To hear universal medicare called “ObamaCare” is really something that I think Americans should consider carefully. We’re talking about a universal health-care plan which would see every American have the cost of hospital diagnoses, operations, and care, visits to the family doctor, and visits to a specialist entirely covered. What is “Obama-istic” about that? The tendency to stigmatize things in this way, calling them “ObamaCare” or “socialistic,” is costing Americans dearly. I do so much hope that readers of this site are not taken in by such a cheap, manipulative trick. OK, nuff moralizing.


Strike two for ObamaCare

By Jennifer Rubin, Washington Post, Jan. 31, 2011  http://voices.washingtonpost.com/right-turn/2011/01/strike_two_for_obamacare.html?hpid=opinionsbox1

Following the decision of a federal court judge in Virgina that ruled that the individual mandate is unconstitutional, a Florida court today, in a case involving some 26 states, has held the entire legislation is unconstitutional.

The New York Times reports:

“The [Affordable Healthcare] Act, like a defectively designed watch, needs to be redesigned and reconstructed by the watchmaker,” Judge [Roger] Vinson wrote.

In a 78-page opinion, Judge Vinson held that the insurance requirement exceeds the regulatory powers granted to Congress under the Commerce Clause of the Constitution.
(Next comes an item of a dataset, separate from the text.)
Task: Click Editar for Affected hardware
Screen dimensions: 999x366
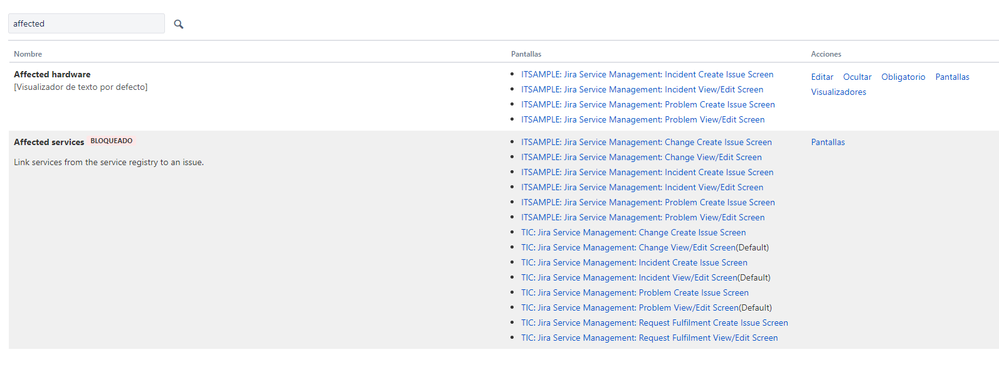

Judge Vinson wrote that the provision could not be rescued by an associated clause in Article I that gives Congress broad authority to make laws “necessary and proper” to carrying out its designated responsibilities.
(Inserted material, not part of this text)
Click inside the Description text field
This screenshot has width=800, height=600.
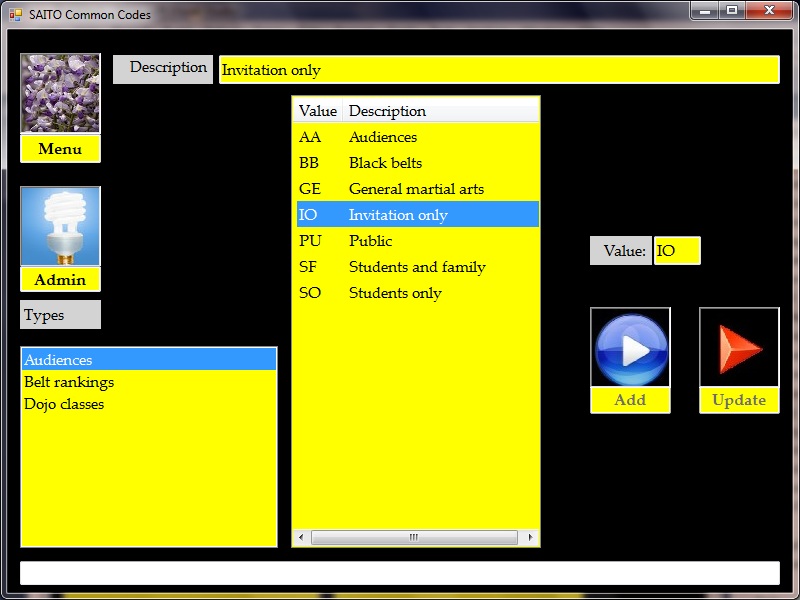[x=498, y=70]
“If Congress can penalize a passive individual for failing to engage in commerce, the enumeration of powers in the Constitution would have been in vain,” Judge Vinson wrote.

In determining that the individual mandate could not be severed from the rest of the law, the judge found:

If Congress intends to implement health care reform — and there would appear to be widespread agreement across the political spectrum that reform is needed — it should do a comprehensive examination of the Act and make a legislative determination as to which of its hundreds of provisions and sections will work as intended without the individual mandate, and which will not. It is Congress that should consider and decide these quintessentially legislative questions, and not the courts.

I read the section on “Injunction” and could scarely believe my eyes. Was the judge ordering the government not to enforce ObamaCare in all 26 states. Oh, yes, indeed.

Robert Alt of the Heritage Institute e-mailed me, “The judge noted that declaratory relief is the functional equivalent of an injunction, and applied the long-standing presumption ‘that officials of the Executive Branch will adhere to the law as declared by the court.’ So in the case, the judge asserted that the declaratory relief should bind the parties. If the Obama administration wishes to impose the requirements of Obamacare upon the states, it will need to seek a stay of the opinion either from the judge, or from the 11th Circuit.”

Yeah, wow.

Sure, this will go to the Supreme Court, but Obama’s historic legislation has been dealt a harsh blow.